If you have ever made a depth stop for your DP I would like to know how you did it.

Thanks


----------



## Ghidrah (Oct 21, 2008)

I'm sure this is too simple, but if your DP doesn't have a stop, (why would they build one without) you could always use the table height adjustment


----------



## Cherryville Chuck (Sep 28, 2010)

I can imagine how to make one depending on whether there is room between the handle assembly (spokes) and the casing. All mine is on my Delta press is a stop collar that locks to the shaft. If there is room for a collar to fit on the quill shaft then you could drill and tap it for a set screw bolt. Then you could drill the drill head for a pin or bolt for the set screw bolt to stop against. This would give you just under 1 full turn of the handle for depth adjustment.


----------



## hawkeye10 (Jul 28, 2015)

Ghidrah said:


> I'm sure this is too simple, but if your DP doesn't have a stop, (why would they build one without) you could always use the table height adjustment


Ronald it does have a depth stop but it's one of those that operates like a set screw but you hand tighten it. It might as well not have one.


----------



## RainMan 2.0 (May 6, 2014)

http://www.routerforums.com/jigs-fixtures/70978-drill-press-depth-stop.html


----------



## Quillman (Aug 16, 2010)

Up & down stops.


----------



## Ghidrah (Oct 21, 2008)

Sorry Hawkeye10, I have limited experience with models other than my old Delta the stop is built into the pinion handle.


----------



## vindaloo (May 30, 2009)

hawkeye10 said:


> If you have ever made a depth stop for your DP I would like to know how you did it.

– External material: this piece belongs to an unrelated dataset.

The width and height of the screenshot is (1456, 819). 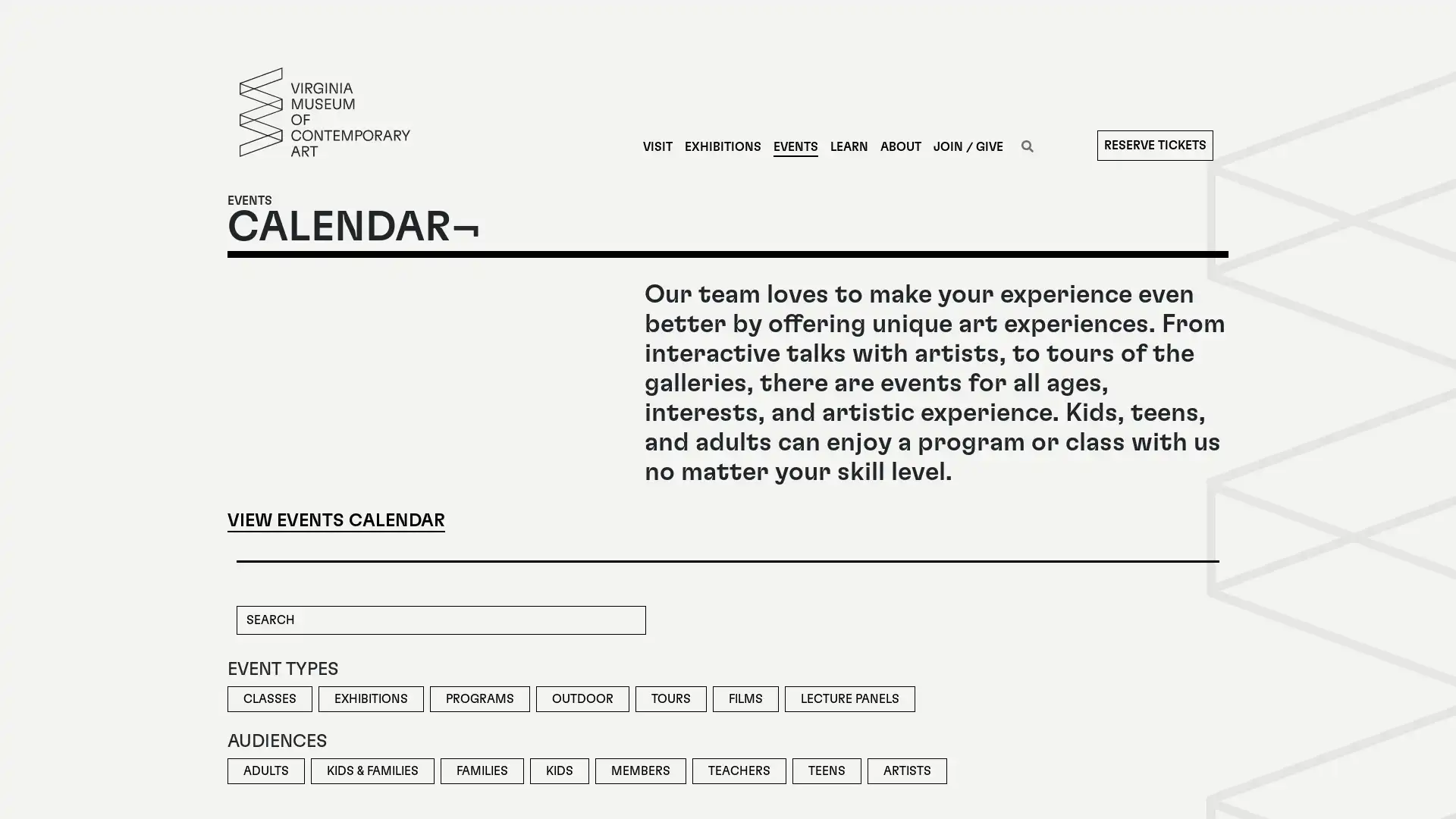 I want to click on ABOUT, so click(x=899, y=146).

It depends what you already have on your DP. Mine is on the pull-down handle, others have a threaded rod with hex or knurled nut.

Which DP do you have?


----------



## hawkeye10 (Jul 28, 2015)

Angie I have a Harbor Frieght DP. Their brand name is Central Machinery. The size is between a table top and a floor model. I have been looking for a good used DP for several months but so far I have had no luck.


----------



## hawkeye10 (Jul 28, 2015)

RainMan1 said:


> http://www.routerforums.com/jigs-fixtures/70978-drill-press-depth-stop.html


Rick the double nutted stop is what I would love to have on my DP. I know they are a pain to use but at least they work and I really don't need a stop very often.


----------



## difalkner (Jan 3, 2012)

Here's one I made last year but it's kind of tedious -


----------



## Murtu01 (Mar 9, 2014)

I found this on YouTube some time ago from A Cut Above Woodworkings:

A Cut Above Woodworking - 




Some YouTube searches: https://www.youtube.com/results?search_query=drill+press+depth+stop

Hope this helps.


----------



## vindaloo (May 30, 2009)

difalkner said:


> Here's one I made last year but it's kind of tedious ........





Murtu01 said:


> I found this on YouTube some time ago from A Cut Above Woodworkings:......

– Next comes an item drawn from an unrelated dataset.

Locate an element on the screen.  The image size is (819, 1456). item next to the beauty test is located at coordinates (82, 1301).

There doesn't appear to be a depth bar on the harbor freight DP's. They use a collar on the pull-down handles center. I have the same problem, no depth bar.


----------



## rcp612 (Oct 22, 2008)

Woodsmith issue 221 for October has the plans for a very nice depth stop that can also be used to hold the quill at a set depth, as for sanding applications. It is on my to do list. :yes4:


----------



## hawkeye10 (Jul 28, 2015)

rcp612 said:


> Woodsmith issue 221 for October has the plans for a very nice depth stop that can also be used to hold the quill at a set depth, as for sanding applications. It is on my to do list. :yes4:


But I don't subscribe to Woodsmith. Can you post a link or picture?


----------